Ben Howard said this about his younger self, “I wasn’t the best behaved kid when I was younger. I was pretty naughty at school. I always get heated when there’s authoritative figures.” Some of the earliest music he remembers hearing was “probably something like James Taylor. I have a strong memory of that Sweet Baby James record. My mom used to put that on when I’d go to sleep. A lot of singer-songwriters, like Simon & Garfunkel. Probably some weird stuff in there.” Recently he saw the Waterboys. “The Whole of the Moon” was a big song. I saw them at a festival and it kind of put a little tear in my eye.” He has a love of music on cassettes, and made it a point to release Every Kingdom on cassette: “We did 1,000 copies. They all sold, which is really cool. Where I’m from everyone kind of drives around in older cars, so everyone’s got tape players. I’ve always had a van with a tape player in it. I love the sound of tape. It gets old and it gets that warble on it.”

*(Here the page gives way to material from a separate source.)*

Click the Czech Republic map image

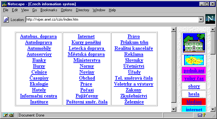tap(194, 60)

Through Howard’s EPs and Every Kingdom to Burgh Island, there’s a change in his vocals, a more robust tone coming through. I asked which song he’s proudest of his vocals in? “The big thing for me is I always used to try really hard. I was always nervous of impressing people. I’d always over sing. That’s why “Oats in the Water” (and) sitting back on the vocal – I’ve enjoyed that. I’ve found a lower range to my vocals. I think my voice has matured. I prefer the sort of lower tone ones now. I rarely think about my voice. I’m definitely a lot less forced these days.”
Live music fans are lucky that Howard’s a natural traveler. “I like being on the road. I can never see myself settling anywhere to be honest. I like passing through, there’s a sense of freedom to it.” Known for being a compelling performer, Ben Howard will be at Seattle’s Moore Theatre this Thursday, April 18th.